Teradata Unveils 'Extreme' Data Warehouse Appliance

The new Extreme Performance Appliance 4555 delivers sub-second responses to complex queries, while offering scalability and flexibility over other technologies, such as complex event processing and in-memory processing, according to the vendor.

InformationWeek Staff, Contributor

October 19, 2009

2 Min Read

Teradata says it will offer early next year a data-warehouse appliance that uses solid-state drives for workloads to achieve speeds 150 times faster than conventional hard drives.

A beta version of the Extreme Performance Appliance 4555 was introduced Monday at the Teradata Partners User Group conference in Washington, D.C. The device is scheduled to be available for purchase in the first quarter of 2010.

Teradata claims the appliance can deliver "sub-second" responses to complex queries, while offering scalability and flexibility over other technologies, such as complex event processing and in-memory processing.

In announcing its new appliance, Teradata is responding to the business intelligence industry's emphasis on analytic speed. CEP and in-memory processing are two of the technologies offered by vendors today to reduce analytic latency.

CEP platforms analyze streams of data as they flow from live sources, such as transaction flows, click streams and market data feeds. Leading vendors, according to Forrester Research, including Progress Software, Aleri, IBM, StreamBase Systems and Tibco Software.

In-memory online analytical processing is a big trend in BI today. The technique boosts analytic speed by storing data in cache for faster querying.

Teradata's answer to the industry's need-for-speed is to reduce delays in reading or writing of data from hard disks through the use of flash memory SSDs. "The Teradata Extreme Performance Appliance has been engineered to scan and aggregate millions of rows of data in sub-second time, perform deep analytics on select sets of data, and then provide a fast response to operational queries," according to the vendor.

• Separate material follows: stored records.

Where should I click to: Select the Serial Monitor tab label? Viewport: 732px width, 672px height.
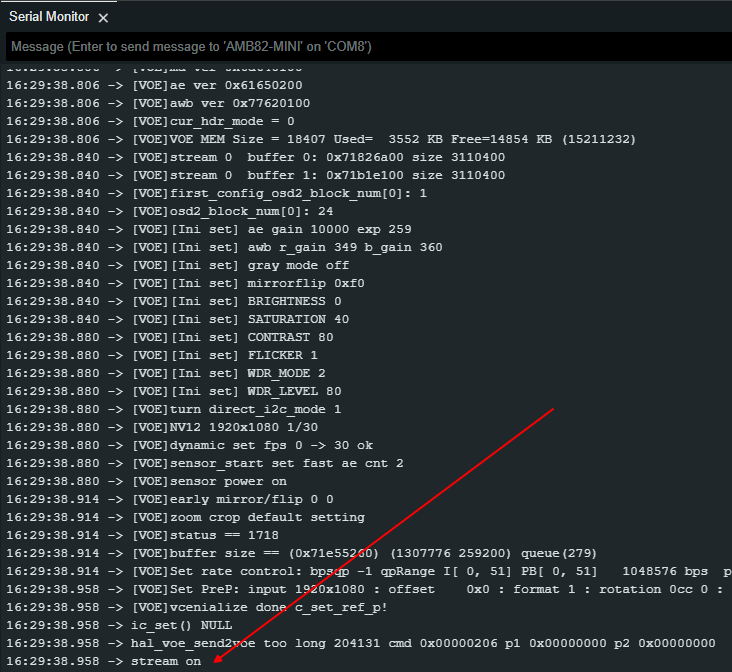[x=49, y=17]
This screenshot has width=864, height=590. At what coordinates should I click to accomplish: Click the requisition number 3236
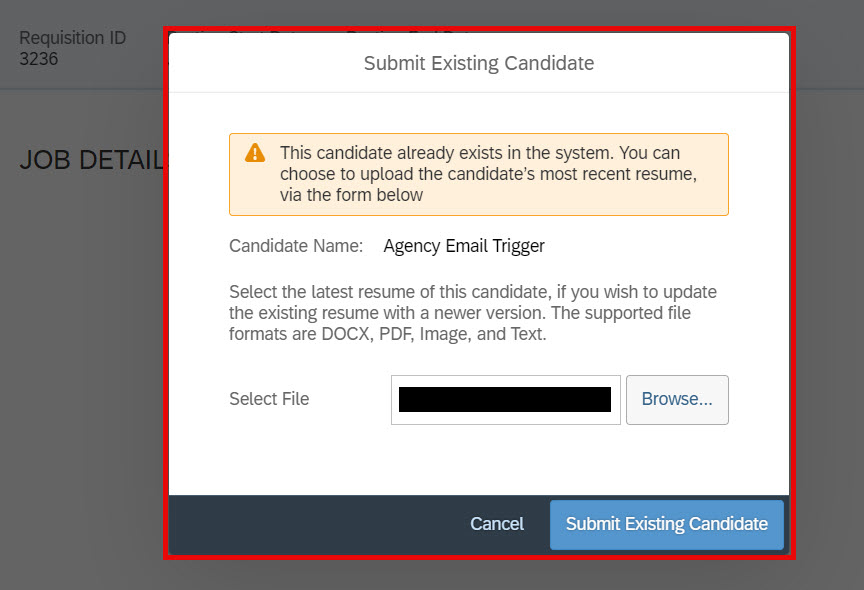click(x=39, y=59)
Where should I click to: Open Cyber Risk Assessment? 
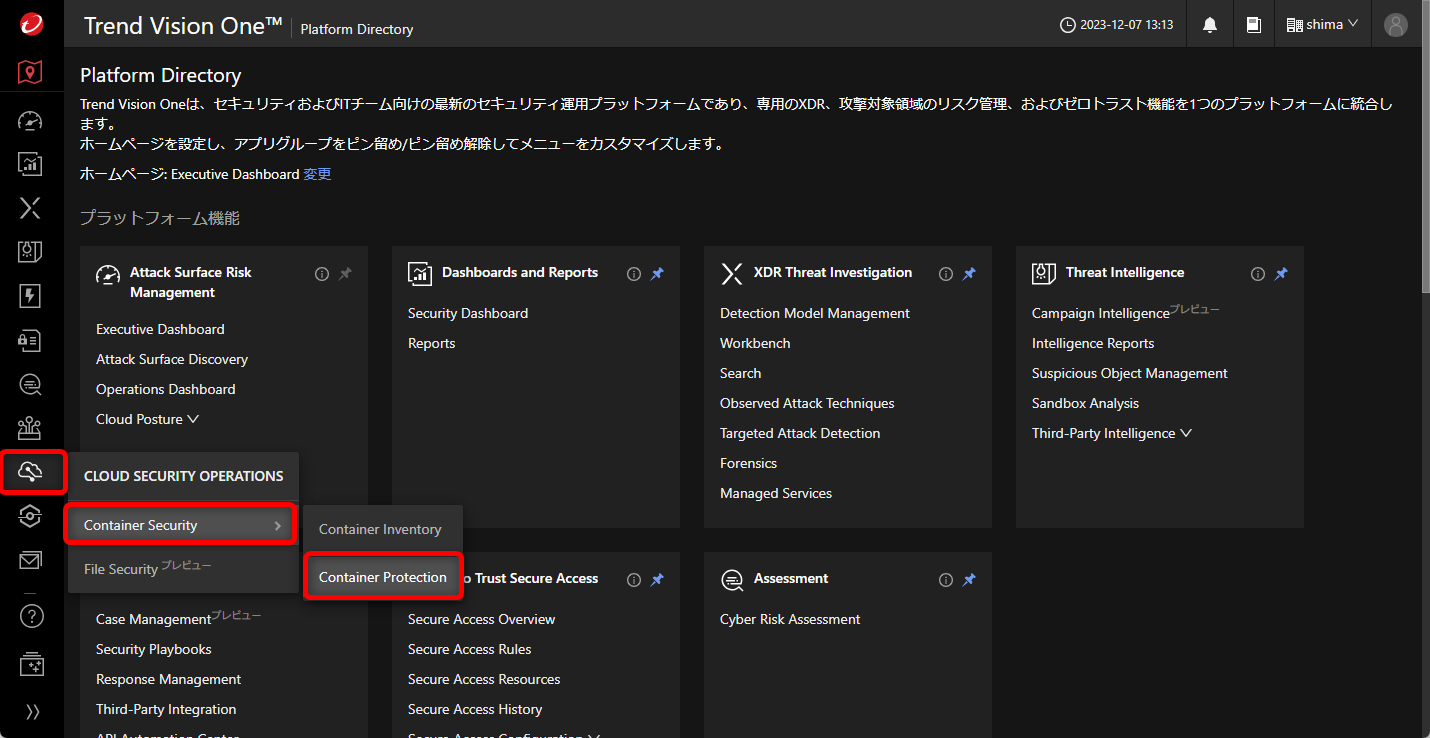789,619
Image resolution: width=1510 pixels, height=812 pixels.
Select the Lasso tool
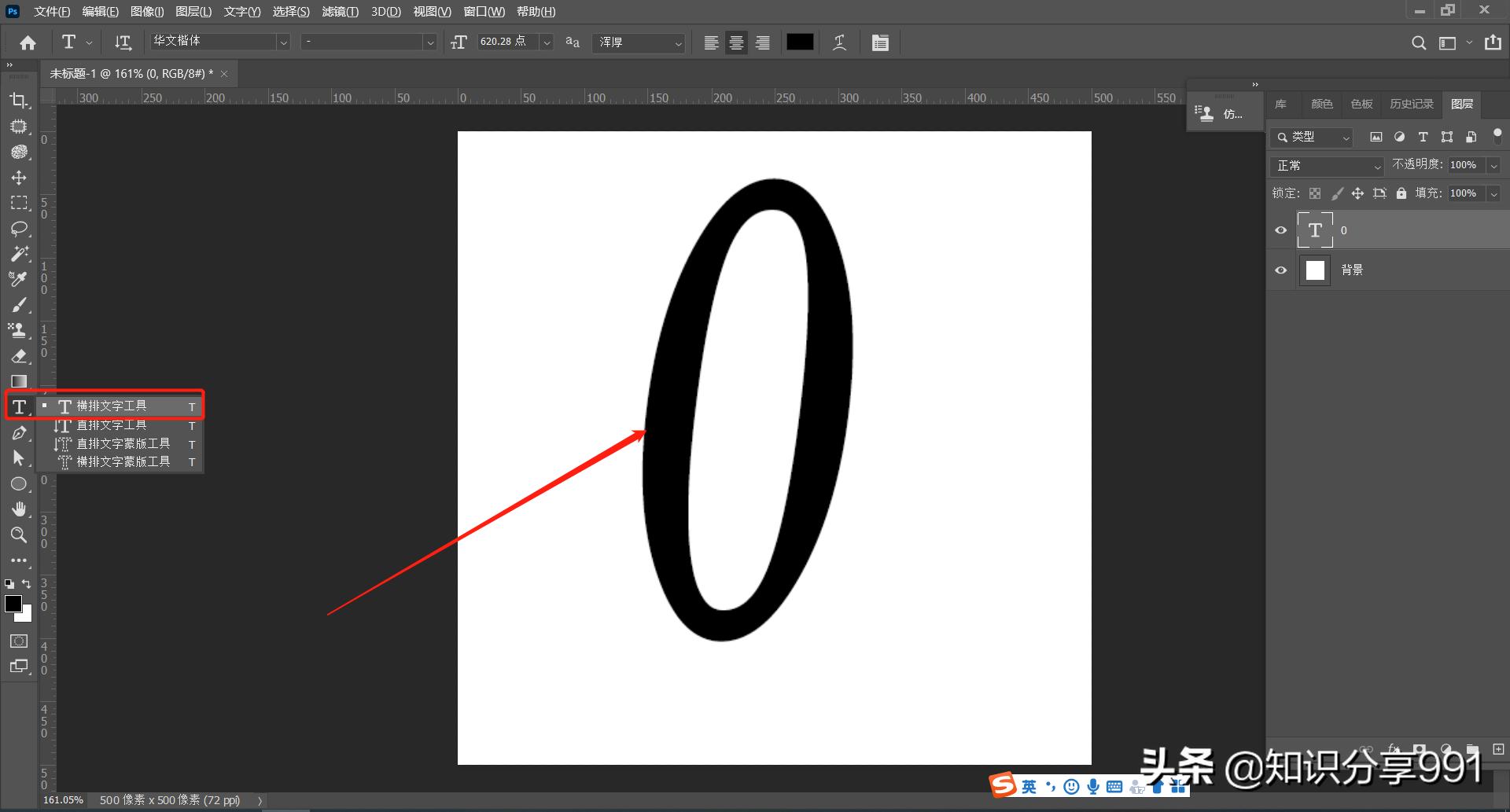[20, 228]
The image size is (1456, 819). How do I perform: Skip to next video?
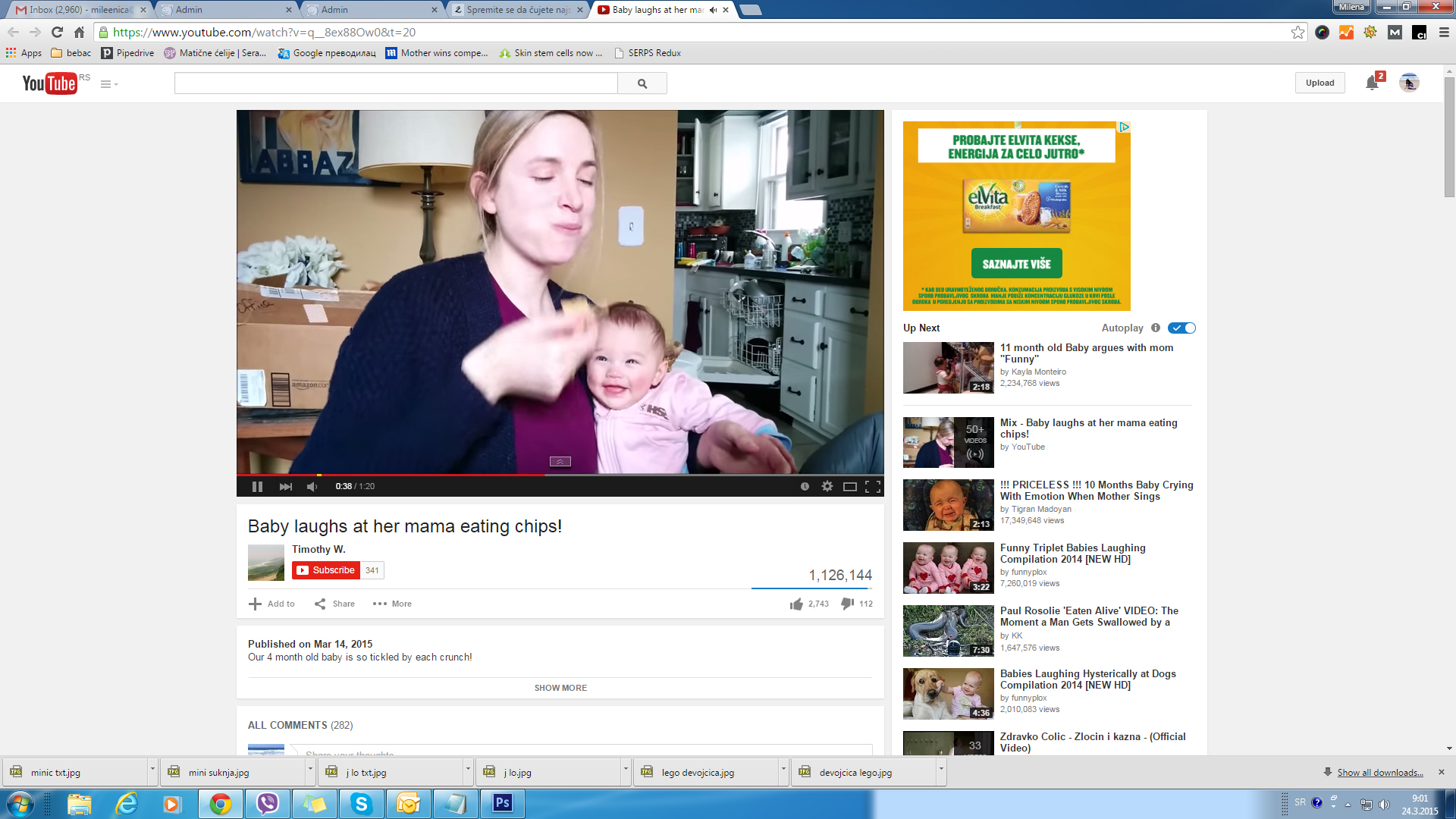pos(285,487)
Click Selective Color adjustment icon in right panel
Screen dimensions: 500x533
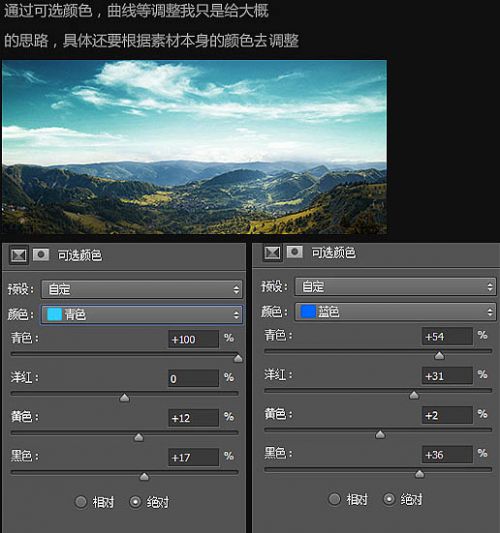(x=272, y=253)
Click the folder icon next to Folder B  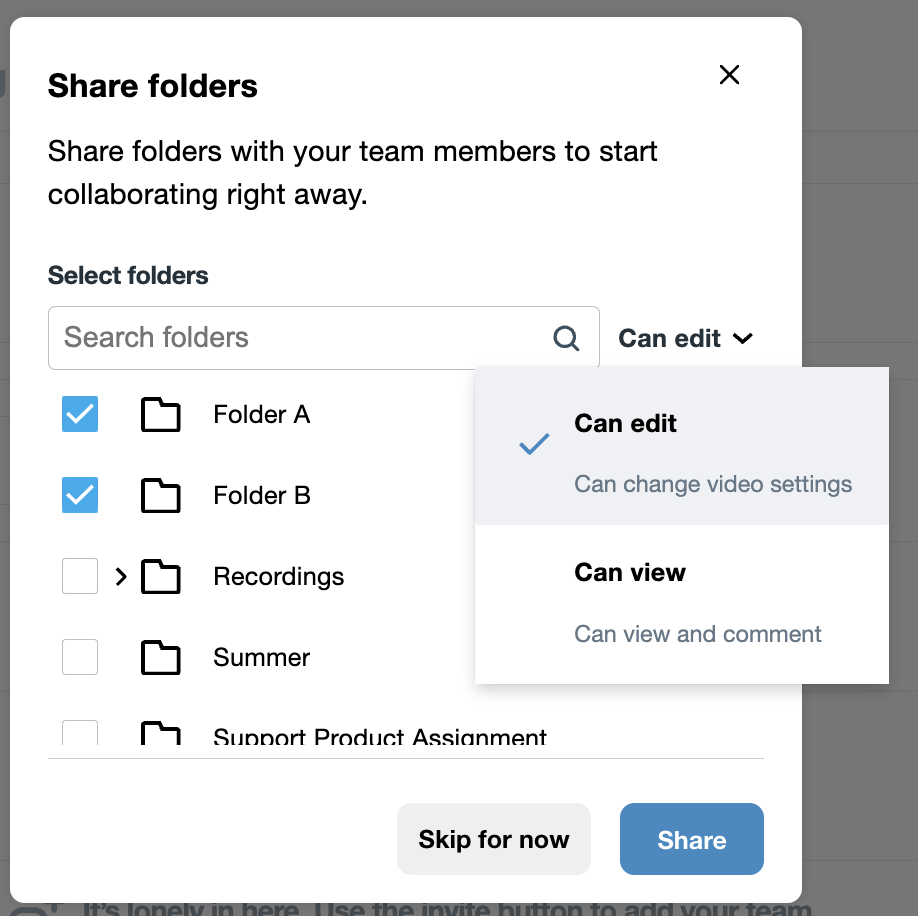[x=161, y=495]
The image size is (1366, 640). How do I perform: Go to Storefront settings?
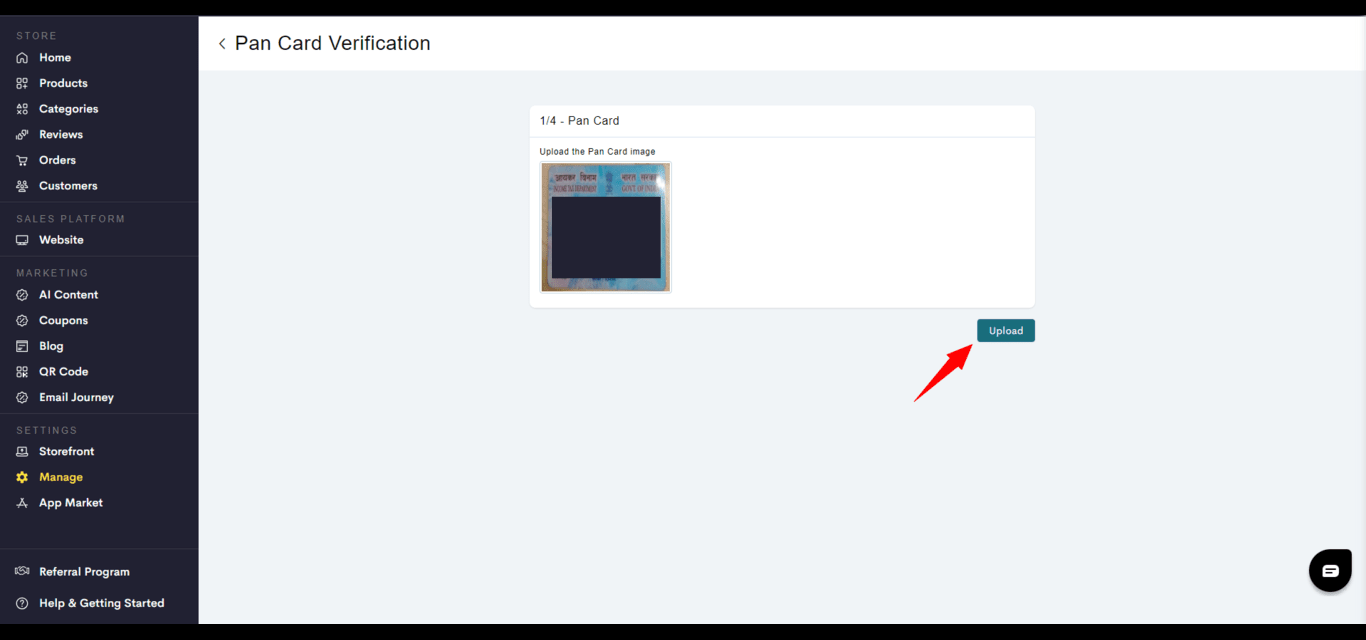pos(66,452)

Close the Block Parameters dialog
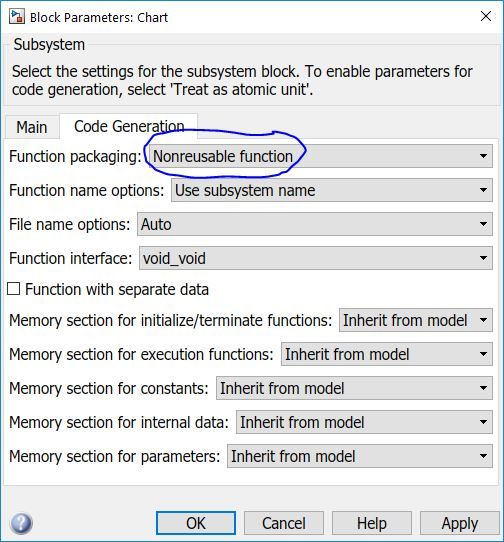(x=486, y=16)
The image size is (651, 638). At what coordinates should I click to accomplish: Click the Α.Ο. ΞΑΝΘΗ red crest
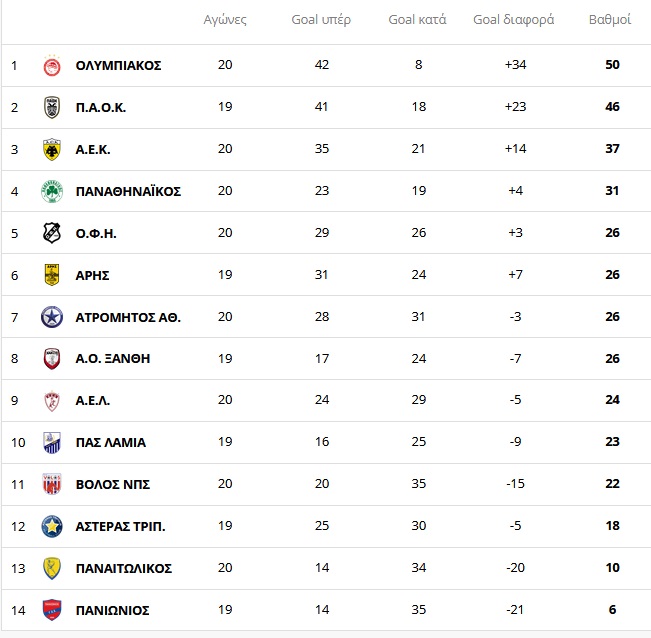[52, 359]
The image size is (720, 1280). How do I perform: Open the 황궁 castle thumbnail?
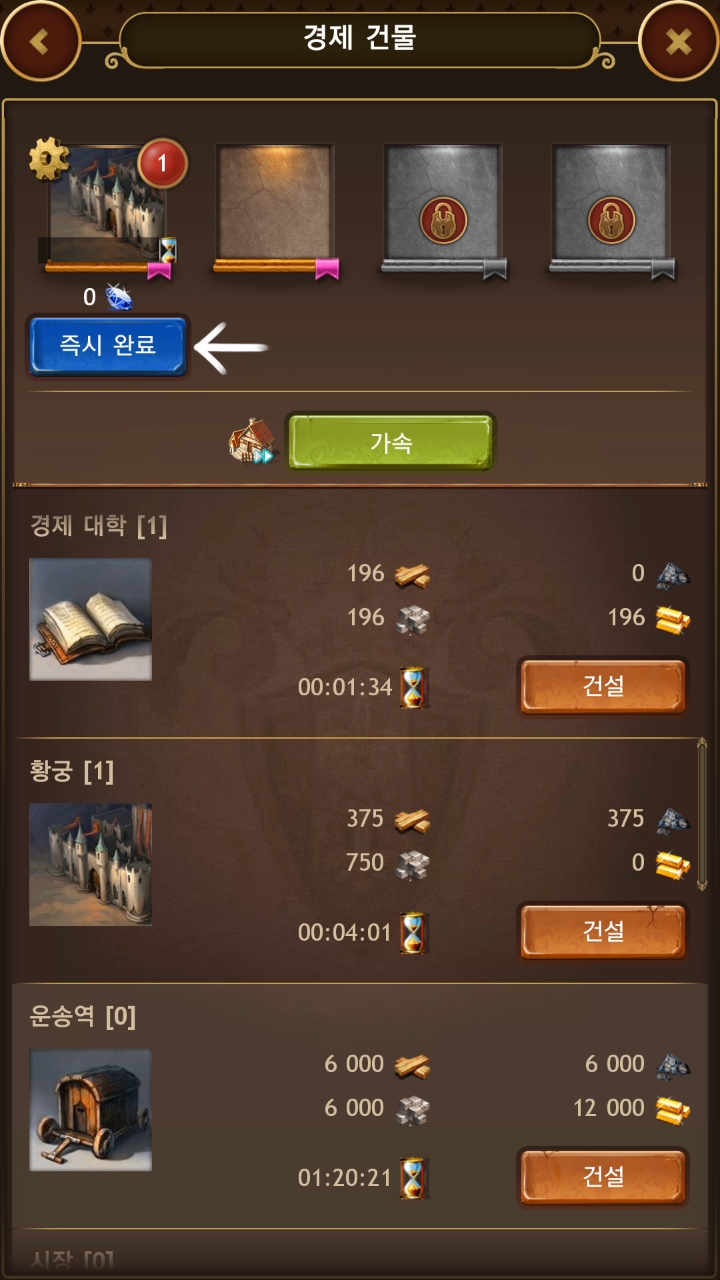tap(91, 864)
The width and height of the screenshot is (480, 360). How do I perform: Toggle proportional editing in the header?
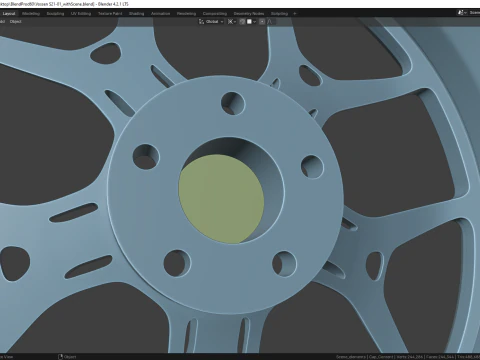(x=262, y=22)
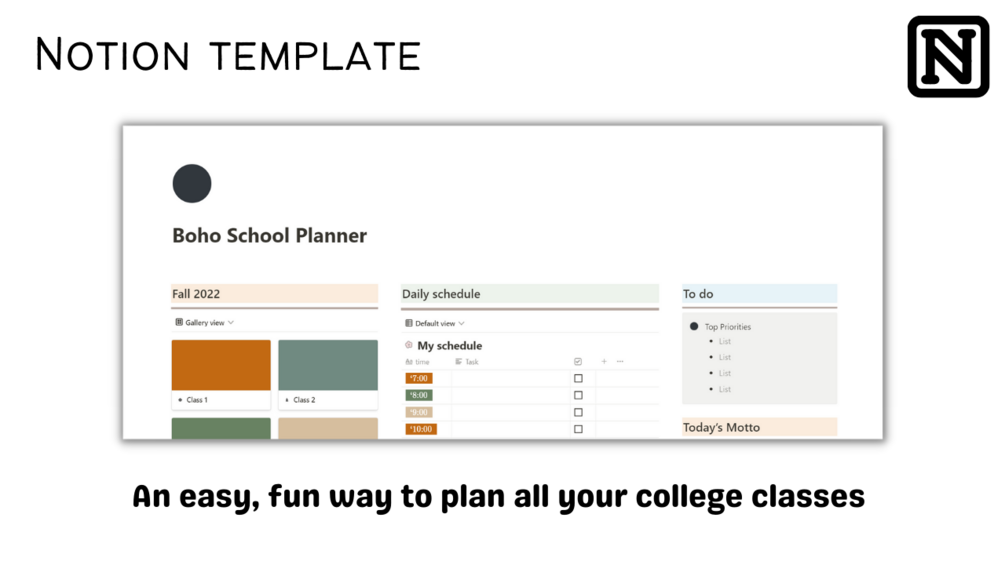1005x565 pixels.
Task: Click the plus icon to add a column
Action: (x=604, y=361)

The new appliance is targeted at several industries that would find a higher-performing data warehouse useful. Those industries include electronic commerce, manufacturing and logistics, travel and transportation and telecommunications.

Besides speed, Teradata says its use of SSDs provides better energy efficiency and takes up less space than data warehouses that depend on traditional hard drives. A single cabinet of the Extreme Performance Appliance prototype consumers about 14% of the energy and requires 7% of the floor space of an equivalent performance data warehouse, according to the vendor.

The new appliance scales from seven to 200 terabytes of user data. The product uses multi-core Intel Xeon processors and the 64-bit Linux SLES 10 operating system.

Teradata makes several other appliances, including the Active Enterprise Data Warehouse, the Data Warehouse Appliance and the Data Mart Appliance. The vendor is among several companies pursuing the emerging trend in BI toward more inclusive, ready-to-run data warehousing offerings. Other appliance vendors includes Kalido and SAS.